● **Saved entries**:
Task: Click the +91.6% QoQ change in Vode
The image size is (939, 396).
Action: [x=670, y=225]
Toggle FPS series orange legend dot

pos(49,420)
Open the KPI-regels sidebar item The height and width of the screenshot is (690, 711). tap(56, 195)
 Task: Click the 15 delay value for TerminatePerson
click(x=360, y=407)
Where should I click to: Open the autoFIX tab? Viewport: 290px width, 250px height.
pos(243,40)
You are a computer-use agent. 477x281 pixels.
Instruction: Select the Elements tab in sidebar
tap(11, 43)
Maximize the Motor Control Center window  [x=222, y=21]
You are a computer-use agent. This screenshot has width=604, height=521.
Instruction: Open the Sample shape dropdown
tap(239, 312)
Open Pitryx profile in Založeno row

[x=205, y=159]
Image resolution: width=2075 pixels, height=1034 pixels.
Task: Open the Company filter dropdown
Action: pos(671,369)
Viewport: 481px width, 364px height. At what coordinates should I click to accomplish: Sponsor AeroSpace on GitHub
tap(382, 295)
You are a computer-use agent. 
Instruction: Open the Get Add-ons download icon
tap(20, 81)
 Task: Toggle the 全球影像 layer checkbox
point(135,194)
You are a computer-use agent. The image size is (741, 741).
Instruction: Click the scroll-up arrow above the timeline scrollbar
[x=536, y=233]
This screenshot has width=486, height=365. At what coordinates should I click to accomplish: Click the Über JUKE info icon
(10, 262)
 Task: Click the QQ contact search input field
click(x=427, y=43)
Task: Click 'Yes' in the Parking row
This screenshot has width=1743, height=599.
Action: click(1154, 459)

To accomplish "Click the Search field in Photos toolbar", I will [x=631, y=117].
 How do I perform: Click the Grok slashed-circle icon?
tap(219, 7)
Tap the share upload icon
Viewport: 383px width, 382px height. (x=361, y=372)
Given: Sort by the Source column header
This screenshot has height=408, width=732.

● **PROBLEM DESCRIPTION**:
I need each line above reproduced exactly.

● **OUTPUT OF THE EXERCISE**:
Task: Click the +91.6% QoQ change in Vode
The image size is (939, 396).
Action: [x=670, y=225]
Toggle FPS series orange legend dot

pos(49,420)
Open the KPI-regels sidebar item The height and width of the screenshot is (690, 711). tap(56, 195)
 Task: Click the 15 delay value for TerminatePerson
click(x=360, y=407)
Where should I click to: Open the autoFIX tab? Viewport: 290px width, 250px height.
pos(243,40)
You are a computer-use agent. 477x281 pixels.
Instruction: Select the Elements tab in sidebar
tap(11, 43)
Maximize the Motor Control Center window  [x=222, y=21]
You are a computer-use agent. This screenshot has width=604, height=521.
Instruction: Open the Sample shape dropdown
tap(239, 312)
Open Pitryx profile in Založeno row

[x=205, y=159]
Image resolution: width=2075 pixels, height=1034 pixels.
Task: Open the Company filter dropdown
Action: pos(671,369)
Viewport: 481px width, 364px height. At what coordinates should I click to accomplish: Sponsor AeroSpace on GitHub
tap(382, 295)
You are a computer-use agent. 
Instruction: Open the Get Add-ons download icon
tap(20, 81)
 Task: Toggle the 全球影像 layer checkbox
point(135,194)
You are a computer-use agent. The image size is (741, 741).
Instruction: Click the scroll-up arrow above the timeline scrollbar
[x=536, y=233]
This screenshot has width=486, height=365. At what coordinates should I click to accomplish: Click the Über JUKE info icon
(10, 262)
 Task: Click the QQ contact search input field
click(x=427, y=43)
Task: Click 'Yes' in the Parking row
This screenshot has width=1743, height=599.
Action: click(1154, 459)

To accomplish "Click the Search field in Photos toolbar", I will [x=631, y=117].
 How do I perform: Click the Grok slashed-circle icon?
tap(219, 7)
Tap the share upload icon
Viewport: 383px width, 382px height. (x=361, y=372)
Given: Sort by the Source column header
This screenshot has height=408, width=732.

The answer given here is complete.